Islamabad - As a major step forward towards setting up a waste-to-energy plant in the capital, the Capital Development Authority showed availability of 50 acres of land for the purpose in Sector I-17, officials said.

The CDA and Metropolitan Corporation Islamabad (MCI) have a plan to install a plant that uses trash as a fuel for generating power, which would also help resolve the issue of garbage disposal in the capital city.

A waste-to-energy plant is a waste management facility that combusts wastes to produce electricity. Several Chinese companies have expressed interest in the project to install a plant that burns around 1,000 tons of garbage to produce 10 megawatts of electricity.

According to Islamabad Electric Supply Company, at present, the capital’s electricity requirement is around 260MWs.

A senior CDA official said that the project was still at preliminary stage and studies were underway. “After completion of paperwork, expression of interest would be called and National Electric Power Regulatory Authority would be contacted to decide about the electricity tariff,” he said.

The official told The Nation that four major collection centres (transfer stations) would be set up at Sangjani, Sector I-9, Kahuta Triangle and Kurri Road for onward transfer of the garbage to the Sector I-17 for its disposal. He said that two acres of land had been allocated for each collection centre. The official, however, said that the project would take time.

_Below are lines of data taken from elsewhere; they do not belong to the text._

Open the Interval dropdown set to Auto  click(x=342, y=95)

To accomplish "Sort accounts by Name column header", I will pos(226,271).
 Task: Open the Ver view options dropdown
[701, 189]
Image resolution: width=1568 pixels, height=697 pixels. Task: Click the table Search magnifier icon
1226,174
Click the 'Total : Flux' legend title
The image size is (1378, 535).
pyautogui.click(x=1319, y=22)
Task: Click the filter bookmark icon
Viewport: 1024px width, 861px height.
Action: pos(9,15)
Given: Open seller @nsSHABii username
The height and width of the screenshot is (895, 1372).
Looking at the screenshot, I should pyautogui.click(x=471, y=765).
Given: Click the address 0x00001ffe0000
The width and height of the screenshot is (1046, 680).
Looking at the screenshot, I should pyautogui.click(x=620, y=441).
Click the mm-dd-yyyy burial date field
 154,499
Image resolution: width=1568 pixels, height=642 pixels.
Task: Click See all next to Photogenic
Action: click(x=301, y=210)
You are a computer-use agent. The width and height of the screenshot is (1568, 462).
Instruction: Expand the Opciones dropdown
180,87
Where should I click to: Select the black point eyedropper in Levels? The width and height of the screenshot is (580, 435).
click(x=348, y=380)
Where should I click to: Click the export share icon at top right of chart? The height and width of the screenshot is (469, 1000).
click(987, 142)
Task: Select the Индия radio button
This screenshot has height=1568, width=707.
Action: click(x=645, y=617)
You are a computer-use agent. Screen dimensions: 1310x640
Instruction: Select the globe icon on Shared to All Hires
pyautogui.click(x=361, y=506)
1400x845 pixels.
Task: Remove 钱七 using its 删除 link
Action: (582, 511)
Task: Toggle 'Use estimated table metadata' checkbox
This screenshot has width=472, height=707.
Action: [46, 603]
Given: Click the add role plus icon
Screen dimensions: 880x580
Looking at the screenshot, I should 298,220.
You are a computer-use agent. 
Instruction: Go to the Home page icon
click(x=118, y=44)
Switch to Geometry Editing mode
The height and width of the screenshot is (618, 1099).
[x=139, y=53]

A company will be hired for setting up the plant on build, operate and transfer basis and will hand over the facility to the MCI after using it for 30 years, according to the CDA plans. The project will not only help in disposing of garbage, but electricity will also be produced and the MCI will not face any financial burden.

Mayor Islamabad Sheikh Anser Aziz had last year decided to opt for a waste-to-energy project and so far, the civic authority has received presentations from several Chinese companies on the subject. According to the officials, the MCI will soon engage private contractors to collect garbage from all of Islamabad as another company will set up its clean energy power plant.

There is currently no landfill site in the capital and the CDA disposes of around 600 tons of garbage collected from urban areas of the city in a temporary landfill site in sector I-12, where development works are also underway. There is no garbage collection system for the capital’s rural areas, leading most of the residents to throw garbage in nullahs and streams.

The MCI was in a fix on the issue of choosing a new landfill site in the capital after the Environmental Protection Agency (EPA) objected to garbage dumping in Sector I-12. According to the Directorate of Sanitation of CDA, since foundation of Islamabad, there was no designated landfill site in the capital for disposal of solid waste.

The temporary site in Sector I-12 was allocated by Planning Wing of the CDA in January 2012. As much as 550-600 metric tons of solid waste per day is collected and transported from Islamabad to I-12 for disposal. The directorate had suggested that permanent solution for disposal of solid waste was establishment of ‘compost plant’ for intermediate treatment and ‘construction of engineered sanitary landfill’ for final disposal of waste.

In 2011, the CDA board decided to shift the permanent landfill site to sector I-17 for resolution of the issues of waste containment in Islamabad where now the waste-to-energy plant is being set up. The MCI claims that it collects 700 tonnes of waste from developed sectors of the city daily, which is expected to increase to 1,000 tonnes in the future.